# Assignment:
What you should copy is the line containing "customercare@simplypleasure.com (107, 2355)" and all lines after it in the entries below, exactly and without anything added.

(Collected data)
BEGIN

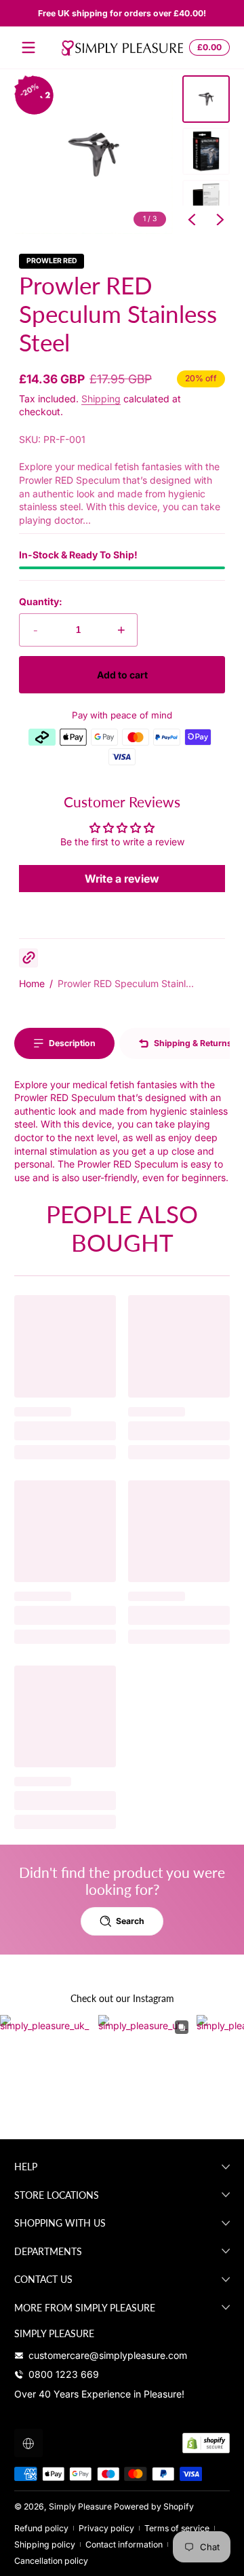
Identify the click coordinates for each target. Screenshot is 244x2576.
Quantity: (40, 601)
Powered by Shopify (154, 2506)
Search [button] (130, 1921)
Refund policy (41, 2528)
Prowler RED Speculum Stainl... (126, 983)
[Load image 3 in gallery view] (206, 203)
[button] (207, 47)
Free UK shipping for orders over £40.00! (122, 13)
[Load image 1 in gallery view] (206, 99)
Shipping (101, 398)
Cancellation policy (51, 2561)
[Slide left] (192, 220)
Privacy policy (106, 2528)
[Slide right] (220, 220)
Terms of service (176, 2528)
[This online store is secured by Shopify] (206, 2443)
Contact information (124, 2544)
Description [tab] (72, 1043)
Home (32, 983)
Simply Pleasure (80, 2506)
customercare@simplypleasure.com (107, 2355)
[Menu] (28, 47)
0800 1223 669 (63, 2374)
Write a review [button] (122, 878)
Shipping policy (44, 2544)
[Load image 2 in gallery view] (206, 151)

END

# Solution:
customercare@simplypleasure.com (107, 2355)
[Menu] (28, 47)
0800 1223 669 (63, 2374)
Write a review [button] (122, 878)
Shipping policy (44, 2544)
[Load image 2 in gallery view] (206, 151)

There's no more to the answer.